The Financial Express
 
 
 
 

 

 
   INVESTOR
Monday, January 07, 2002 

‘Key focus for ICICI’s merged entity will be total earnings’

The ICICI-ICICI Bank merger plans announced last year will bring into reality the universal banking dream and a change in the way financial services are provided in India. ICICI Ltd executive director Kalpana Morparia spoke to Sujata Mody on the implications of the merger on shareholder value.

What does the ICICI management identify as critical issues for ensuring a success of the merger?
The idea of the merger is to create an entity that has the ability to offer the entire gamut of banking and financial products to various customer classes in India. This also means that ICICI Ltd will be subject to a different regulatory environment, ie, one relevant to a banking entity that relies primarily on savings deposits of individuals and, therefore, has to bear a very heavy burden in terms of reserve ratios and liquidity ratios. So there is this trade-off. But we feel that the benefits from accessing the demand deposit base, even post the CRR and SLR burden, results in a cheaper mobilisation of funds as an intermediary compared to a non-bank.

The systemic impact of the merger is that earlier you had segmented markets allowing players to operate only within their segment. In such a situation, each segment has a different regulatory burden imposed on it and a restriction in activity, thereby giving a sub-optimal solution to the customer.

For instance, if you are selling A product but not B product, you will price everything on the basis of your A product. But if you are going to bundle A, B and C products together, you will track a total profitability of the client and you can offer a better pricing from a consumer perspective. So the scale and scope of your entire operations undergoes a dramatic change and therefore, on a system wide basis, it brings the very strong niche players into the mainstream of banking providing the entire gamut of services.

When we announced the merger, we took full cognisance of the current rules applicable to a bank with which we are willing to comply even if it means compliance on a historic book. In so far as priority sector is concerned, we knew that there is a new emerging scenario in the entire priority sector. So we have asked for a more flexible approach towards priority sector lending. Otherwise, we are saying that we will comply. In the interim, we might need some time periods to comply with requirements like 30 per cent equity holdings in a company, etc.

What kind of merged entity will the investors have a stake in?
It will be, very clearly, a technology-enabled banking entity in India operating across the entire gamut of the customer segment. From large infrastructure projects, that are capital intensive, all the way upto someone who wants to buy a refrigerator. That does not mean that we will be a bank for everybody. It means that we have an ability to provide all services after which we will do the customer segmentation in terms of profitability, etc.

At the time of announcing the merger, the management had indicated that the first few years post merger could see reduced earnings. Could you elaborate on the reasons for such a concern?
We had said that we would need to do a catch up on our existing liabilities which did not attract a regulatory burden linked to demand deposits as we had bond issuances.

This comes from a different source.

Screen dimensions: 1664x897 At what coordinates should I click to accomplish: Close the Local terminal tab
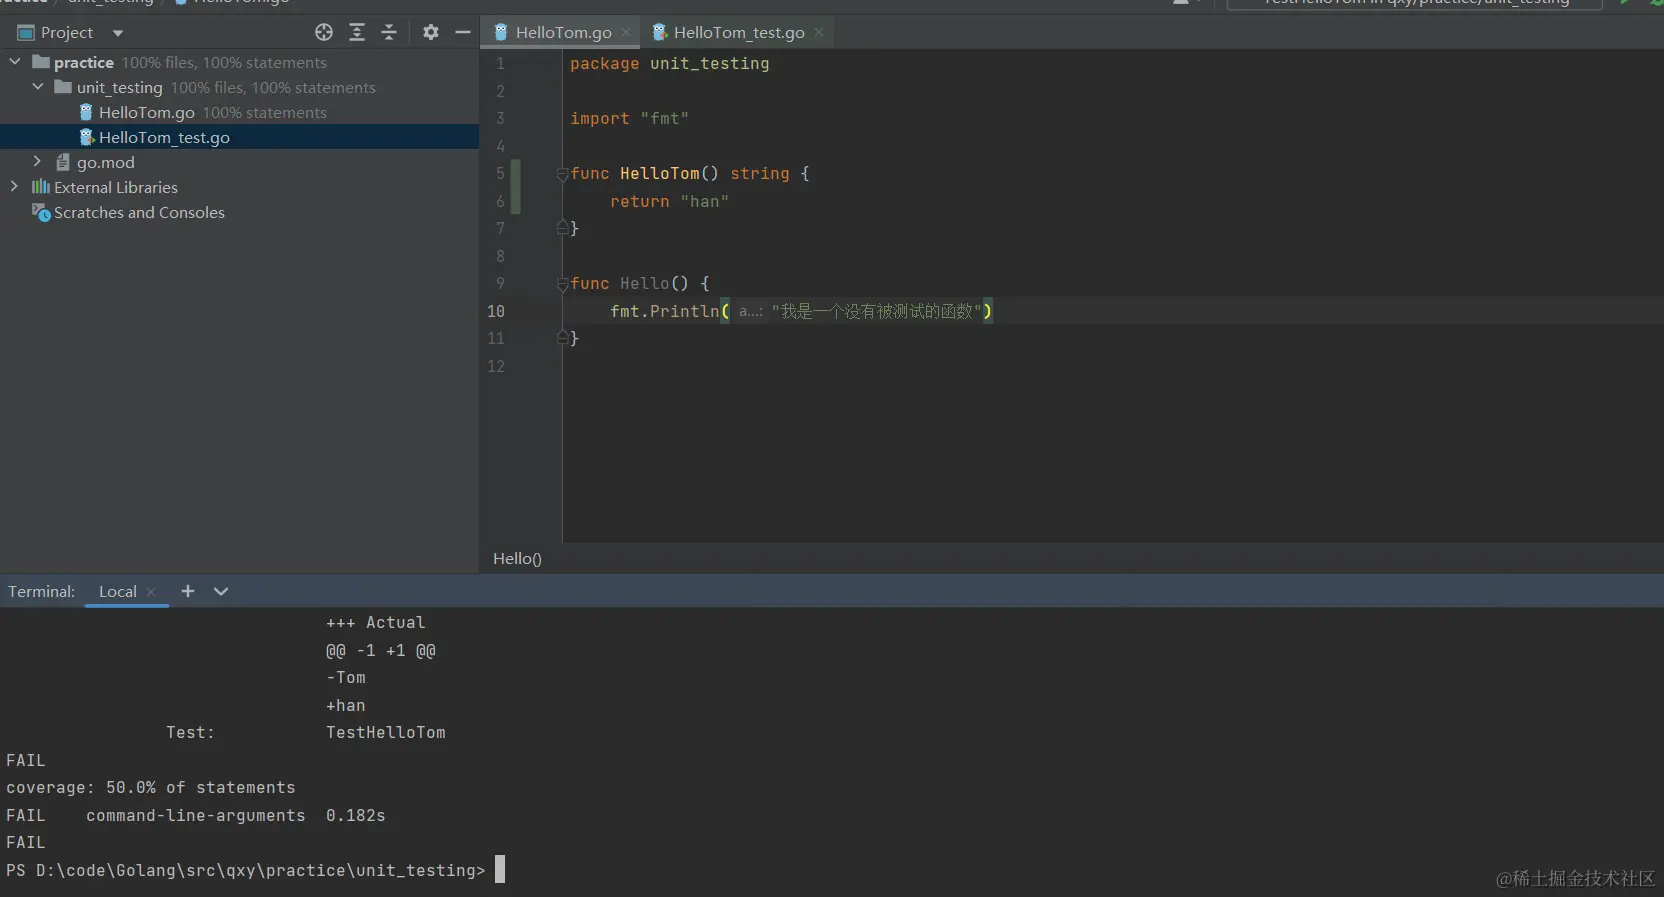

Incremental money that we are raising is going towards Government of India securities. To that extent, the yield is lowered but the risk is also much lower since it is government paper. So in the near term, we will have a profit impact.

Medium and long-term benefits will be shareholder value accretive. One of the principal reasons is that as a banking entity, we have an ability to participate in fee and commission services in terms of remittances, cash management, trade finance that could not be done by a non-bank. Whereas our bank could have done it but it had too small a size to be a really meaningful player. So the contribution of the fees and commission will be a great value addition to the profit and loss account.

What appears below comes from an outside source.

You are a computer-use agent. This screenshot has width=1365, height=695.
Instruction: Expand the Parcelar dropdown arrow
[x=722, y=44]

What is the growth forecast post merger?
The way we are now looking at growth, we are not focussing so much on asset growth. The traditional way of doing banking business was to hold the asset that you took on your books till maturity. That’s no longer the case. Our belief is in the financial services sector.

There will be a set of players having skill sets in originating business, whether it’s with a corporate loan, a project loan, infrastructure funding or a consumer loan receivable.

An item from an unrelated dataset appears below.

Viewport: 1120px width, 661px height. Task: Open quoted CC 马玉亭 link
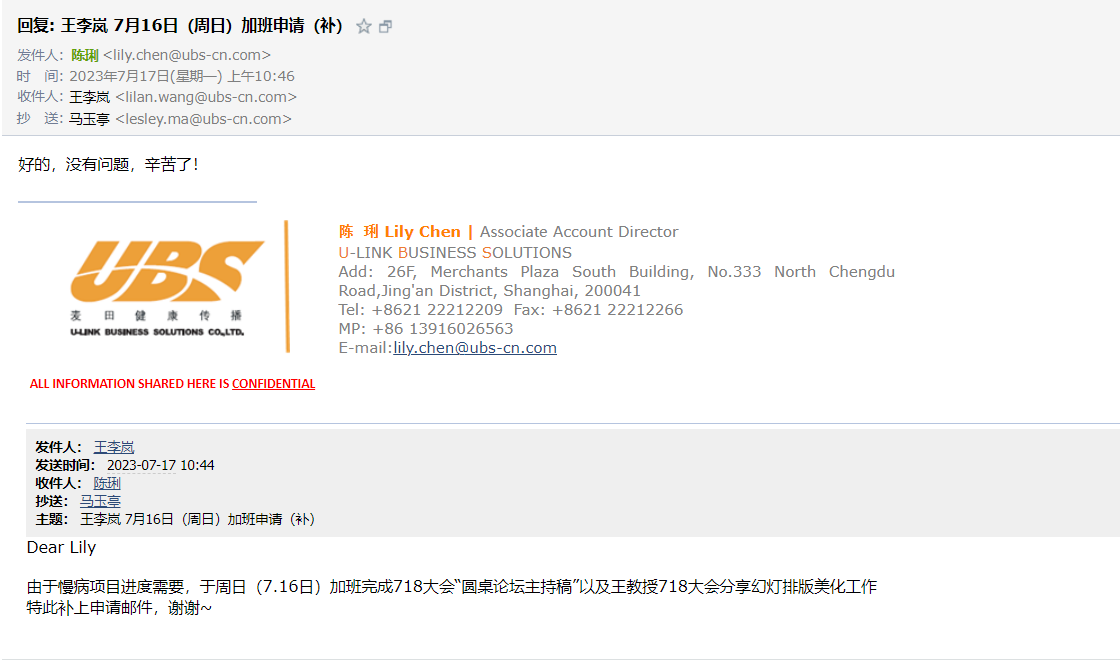(x=100, y=501)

There will be a set of financial players who will be great mobilisers of savings, but not having great origination capabilities, who, in turn, have an appetite to buy assets.

Today it is feasible to find a marriage between these two so as to transfer loans that have been originated, matured and nurtured for a while through the securitisation route.

Our key focus will be in terms of total returns that we are giving to the shareholders, total returns that we are earning from the client, rather than asset growth, which will be incidental to that. The key driver really will be the earnings.

How will the merger enhance shareholder value?
One of the biggest benefits is that the merged entity will be able to tap the fee and commission market, which is a Rs 10,000 crore market in India.

The second thing is that it gives both sets of shareholders an access to the benefits that each entity had.

The bank had access to a low cost deposit base but a large part of the talent pool on the retail asset side was situated in ICICI Ltd. ICICI Ltd had capabilities in structuring but its funding cost was much more expensive than the bank.

ICICI Ltd spawned a whole lot of subsidiaries in insurance, investment banking, etc, which will now be accessible to the bank shareholders. Within what timeframe will the investors reap the benefits of the merger?
The way I see it is once the merger is completed, in the very first year of performance of the merged entity, they will clearly be able to see the benefits and that will get reflected on the share prices.